## [Sfida 1]
Rispondi alle seguenti domande sul brano:
(a) In che giorno e in che anno è nato Luigi Pensotti?
(b) Dove tirò i suoi primi calci?
(c) Contro quale squadra era in programma la gara del suo debutto nel massimo campionato?
## [Sfida 2]
Ricopia fedelmente dal brano il passo che comincia con le parole "La storia della" e si chiude dopo "il 23 aprile.".

======== Brano da leggere

La storia della Pro Vercelli
di Alex Tacchini
9 Febbraio 2023 15:00
I fasti calcistici, i sogni, le soddisfazioni ad occhi aperti, il centromediano vercellese classe 1906 Luigi Pensotti, per tutti “il Gino”, li ottenne con la maglia candida della sua città, dove era nato il 23 aprile.
Il che non è da tutti, ma se nascevi nella città del riso nei primi 30-40 anni del secolo scorso, beh, qualche chance in più degli altri ragazzini italiani di fare carriera nel tirare calci ad un pallone di cuoio scuro, pesante e cucito a vista, ce l’avevi di sicuro. Grande amico (e perfettamente complementare a livello tattico) del futuro nazionale cursore mancino Angelo Piccaluga, Pensotti era uno forte, concreto, essenziale nella sua eleganza ed umiltà, fuori e dentro al campo. Con quel suo ciuffo di capelli ramati, pettinato all’insù (che ora appare a dir poco ridicolo), ma che nella metà degli Anni ’20 andava di gran moda. Fermava in maniera pulita le azioni altrui e ne impostava di nuove, testa alta, mai senza una sovrapposizione di gerarchie o di ruoli. Di posizione o di galloni nello spogliatoio. Anzi. Se c’era da fare un passo indietro per il bene di un compagno di squadra, tutti si giravano e - dopo un rapido giro di sguardi silenziosi - era il Gino a farlo. Con un sorriso. Lui, che non era un fuoriclasse, ma uomo di sostanza, quello sì. Di quelli indispensabili nelle cosiddette “amalgame” per rendere compatta e vincente una squadra. I primi calci, li tirò all’oratorio del Belvedere, “con vista” sugli Erranti e le giovanili della Pro Vercelli, quindi la chiamata in prima squadra da quel trio da leggenda in persona composto da Bertinetti, Leone e Milano I, che smessi i panni di calciatori (ma non di schermitori), ora dirigevano il traffico nelle vesti da tecnico per l’amata creatura pedatoria fondata proprio da Marcello tra il 1902 e il 1903. Il fatidico debutto di Pensotti nel massimo campionato di calcio (Prima Divisione 1924-25, Torneo Eliminatorio/Lega Nord: Girone B) , fu “…di quelli col cuore in gola”, come raccontò al nipote Roberto Pensotti, tifosissimo dei Leoni da sempre e testimone nella nostra intervista, che col nonno andava a vedere la Pro quando in tribuna c’erano ancora le panchine di legno grigie e che quando si perdeva si lasciava andare a dire che “noi, ai nostri tempi, piuttosto che fare quelle figure lì, mangiavamo l’erba”. Anche perché si doveva giocare in trasferta e non in una gara qualsiasi, ma nel già attesissimo derby col Novara.

================
======== Dati forniti

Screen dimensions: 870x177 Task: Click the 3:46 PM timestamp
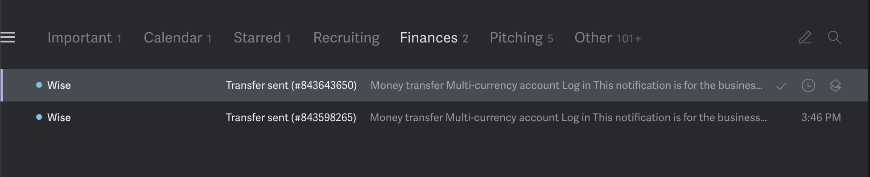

================

## [Output completo 1]
(a) Il 23 aprile 1906.
(b) All'oratorio del Belvedere.
(c) Contro il Novara, nel derby in trasferta.

## [Output completo 2]
La storia della Pro Vercelli
di Alex Tacchini
9 Febbraio 2023 15:00
I fasti calcistici, i sogni, le soddisfazioni ad occhi aperti, il centromediano vercellese classe 1906 Luigi Pensotti, per tutti “il Gino”, li ottenne con la maglia candida della sua città, dove era nato il 23 aprile.